PROVIDED RECORDS:
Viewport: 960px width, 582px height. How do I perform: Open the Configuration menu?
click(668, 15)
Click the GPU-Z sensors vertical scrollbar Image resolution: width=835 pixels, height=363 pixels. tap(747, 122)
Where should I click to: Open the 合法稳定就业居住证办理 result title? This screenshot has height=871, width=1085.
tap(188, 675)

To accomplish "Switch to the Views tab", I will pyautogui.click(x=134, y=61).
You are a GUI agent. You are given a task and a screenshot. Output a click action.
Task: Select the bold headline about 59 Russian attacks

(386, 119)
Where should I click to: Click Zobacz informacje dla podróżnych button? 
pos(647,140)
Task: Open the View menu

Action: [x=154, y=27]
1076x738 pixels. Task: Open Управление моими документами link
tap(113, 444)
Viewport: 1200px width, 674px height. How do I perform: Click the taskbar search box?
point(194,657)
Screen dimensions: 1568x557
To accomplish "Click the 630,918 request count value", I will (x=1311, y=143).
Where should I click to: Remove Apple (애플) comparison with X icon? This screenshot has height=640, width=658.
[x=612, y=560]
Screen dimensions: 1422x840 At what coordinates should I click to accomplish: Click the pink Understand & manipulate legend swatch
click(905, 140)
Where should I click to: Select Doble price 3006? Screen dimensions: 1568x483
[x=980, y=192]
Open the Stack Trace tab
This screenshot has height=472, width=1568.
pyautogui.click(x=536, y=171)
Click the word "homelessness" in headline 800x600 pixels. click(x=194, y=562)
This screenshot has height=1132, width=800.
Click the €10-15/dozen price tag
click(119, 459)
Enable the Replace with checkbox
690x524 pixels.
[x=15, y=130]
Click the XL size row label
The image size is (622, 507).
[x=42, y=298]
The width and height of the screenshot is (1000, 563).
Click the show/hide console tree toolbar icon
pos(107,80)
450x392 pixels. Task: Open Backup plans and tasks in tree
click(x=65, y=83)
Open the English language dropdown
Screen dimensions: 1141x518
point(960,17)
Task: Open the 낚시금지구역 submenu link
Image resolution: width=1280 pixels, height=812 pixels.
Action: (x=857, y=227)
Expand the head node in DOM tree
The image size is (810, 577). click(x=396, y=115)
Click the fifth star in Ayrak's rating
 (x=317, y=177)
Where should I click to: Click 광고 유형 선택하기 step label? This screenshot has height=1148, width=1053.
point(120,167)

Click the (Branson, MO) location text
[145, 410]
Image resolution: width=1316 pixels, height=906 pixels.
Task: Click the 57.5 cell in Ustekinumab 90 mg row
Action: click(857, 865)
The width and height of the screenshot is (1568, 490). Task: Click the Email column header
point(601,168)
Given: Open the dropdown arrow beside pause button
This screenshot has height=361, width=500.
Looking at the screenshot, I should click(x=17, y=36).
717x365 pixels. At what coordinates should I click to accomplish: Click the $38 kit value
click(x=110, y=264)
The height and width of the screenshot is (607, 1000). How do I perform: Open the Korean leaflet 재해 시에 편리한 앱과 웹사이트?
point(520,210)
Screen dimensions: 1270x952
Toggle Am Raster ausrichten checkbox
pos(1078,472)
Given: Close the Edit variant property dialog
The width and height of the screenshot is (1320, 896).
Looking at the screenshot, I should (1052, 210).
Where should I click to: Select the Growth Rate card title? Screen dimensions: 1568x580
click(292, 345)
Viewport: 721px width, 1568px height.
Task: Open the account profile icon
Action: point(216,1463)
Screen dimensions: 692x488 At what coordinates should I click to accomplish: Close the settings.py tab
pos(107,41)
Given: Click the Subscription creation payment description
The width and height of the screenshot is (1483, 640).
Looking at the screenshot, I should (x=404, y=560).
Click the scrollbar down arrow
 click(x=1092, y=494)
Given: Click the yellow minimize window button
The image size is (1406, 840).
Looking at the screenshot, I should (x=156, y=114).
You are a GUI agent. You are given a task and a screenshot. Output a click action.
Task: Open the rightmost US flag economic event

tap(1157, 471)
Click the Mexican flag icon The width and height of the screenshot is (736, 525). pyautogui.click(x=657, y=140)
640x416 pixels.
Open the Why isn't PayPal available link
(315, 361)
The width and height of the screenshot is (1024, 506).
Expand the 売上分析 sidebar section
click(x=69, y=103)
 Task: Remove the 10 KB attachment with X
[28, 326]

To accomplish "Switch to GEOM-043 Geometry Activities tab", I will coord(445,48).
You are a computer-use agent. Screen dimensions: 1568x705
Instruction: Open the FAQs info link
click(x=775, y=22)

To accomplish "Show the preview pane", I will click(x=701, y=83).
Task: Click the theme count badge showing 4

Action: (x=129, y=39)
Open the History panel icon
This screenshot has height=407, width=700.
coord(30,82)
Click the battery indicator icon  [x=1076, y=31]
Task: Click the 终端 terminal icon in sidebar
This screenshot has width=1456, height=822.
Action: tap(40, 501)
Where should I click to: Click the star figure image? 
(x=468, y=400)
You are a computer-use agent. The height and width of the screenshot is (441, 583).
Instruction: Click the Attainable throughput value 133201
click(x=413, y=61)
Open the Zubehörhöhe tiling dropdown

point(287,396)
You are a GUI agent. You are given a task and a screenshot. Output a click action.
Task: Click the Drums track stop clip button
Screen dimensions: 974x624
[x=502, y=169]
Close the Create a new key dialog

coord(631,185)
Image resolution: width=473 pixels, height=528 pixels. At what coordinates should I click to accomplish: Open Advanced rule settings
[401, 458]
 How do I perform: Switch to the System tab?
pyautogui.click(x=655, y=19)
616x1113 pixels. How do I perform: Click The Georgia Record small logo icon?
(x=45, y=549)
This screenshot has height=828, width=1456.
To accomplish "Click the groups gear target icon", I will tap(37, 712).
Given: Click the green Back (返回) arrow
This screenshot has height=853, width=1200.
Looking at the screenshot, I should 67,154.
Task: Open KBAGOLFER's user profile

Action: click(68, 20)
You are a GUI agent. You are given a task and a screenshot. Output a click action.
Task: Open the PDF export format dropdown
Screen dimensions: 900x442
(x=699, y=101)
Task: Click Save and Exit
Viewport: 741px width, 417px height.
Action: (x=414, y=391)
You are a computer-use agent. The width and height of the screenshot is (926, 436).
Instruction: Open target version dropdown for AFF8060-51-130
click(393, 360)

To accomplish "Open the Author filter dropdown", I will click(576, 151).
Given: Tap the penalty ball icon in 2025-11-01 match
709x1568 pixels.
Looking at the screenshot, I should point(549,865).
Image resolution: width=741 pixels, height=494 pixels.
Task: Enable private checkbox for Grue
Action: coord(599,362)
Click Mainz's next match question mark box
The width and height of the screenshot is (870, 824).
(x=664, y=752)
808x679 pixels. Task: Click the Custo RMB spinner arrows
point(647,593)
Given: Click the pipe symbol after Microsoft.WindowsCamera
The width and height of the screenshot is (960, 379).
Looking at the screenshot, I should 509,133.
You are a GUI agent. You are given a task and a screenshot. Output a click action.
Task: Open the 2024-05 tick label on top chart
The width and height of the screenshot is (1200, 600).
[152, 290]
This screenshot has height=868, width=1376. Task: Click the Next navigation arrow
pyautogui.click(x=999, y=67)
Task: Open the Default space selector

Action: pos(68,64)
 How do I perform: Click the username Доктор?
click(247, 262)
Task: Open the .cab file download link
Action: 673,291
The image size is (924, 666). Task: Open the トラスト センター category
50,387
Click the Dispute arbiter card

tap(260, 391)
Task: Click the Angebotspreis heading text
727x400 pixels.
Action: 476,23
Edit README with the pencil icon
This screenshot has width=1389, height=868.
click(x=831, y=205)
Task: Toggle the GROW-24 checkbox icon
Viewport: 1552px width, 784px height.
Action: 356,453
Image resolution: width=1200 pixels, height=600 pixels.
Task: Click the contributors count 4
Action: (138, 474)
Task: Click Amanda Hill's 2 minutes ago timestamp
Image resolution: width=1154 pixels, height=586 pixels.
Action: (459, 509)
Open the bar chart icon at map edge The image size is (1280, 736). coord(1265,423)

DIRECTIONS:
Reproduce word for word everything from the beginning of the records down to and including the line that contains "Click the word".

WRITTEN SOLUTION:
Viewport: 960px width, 582px height. How do I perform: Open the Configuration menu?
click(668, 15)
Click the GPU-Z sensors vertical scrollbar Image resolution: width=835 pixels, height=363 pixels. tap(747, 122)
Where should I click to: Open the 合法稳定就业居住证办理 result title? This screenshot has height=871, width=1085.
tap(188, 675)

To accomplish "Switch to the Views tab", I will pyautogui.click(x=134, y=61).
You are a GUI agent. You are given a task and a screenshot. Output a click action.
Task: Select the bold headline about 59 Russian attacks

(386, 119)
Where should I click to: Click Zobacz informacje dla podróżnych button? 
pos(647,140)
Task: Open the View menu

Action: [x=154, y=27]
1076x738 pixels. Task: Open Управление моими документами link
tap(113, 444)
Viewport: 1200px width, 674px height. How do I perform: Click the taskbar search box?
point(194,657)
Screen dimensions: 1568x557
To accomplish "Click the 630,918 request count value", I will (x=1311, y=143).
Where should I click to: Remove Apple (애플) comparison with X icon? This screenshot has height=640, width=658.
[x=612, y=560]
Screen dimensions: 1422x840 At what coordinates should I click to accomplish: Click the pink Understand & manipulate legend swatch
click(905, 140)
Where should I click to: Select Doble price 3006? Screen dimensions: 1568x483
[x=980, y=192]
Open the Stack Trace tab
This screenshot has height=472, width=1568.
pyautogui.click(x=536, y=171)
Click the word "homelessness" in headline 800x600 pixels. click(x=194, y=562)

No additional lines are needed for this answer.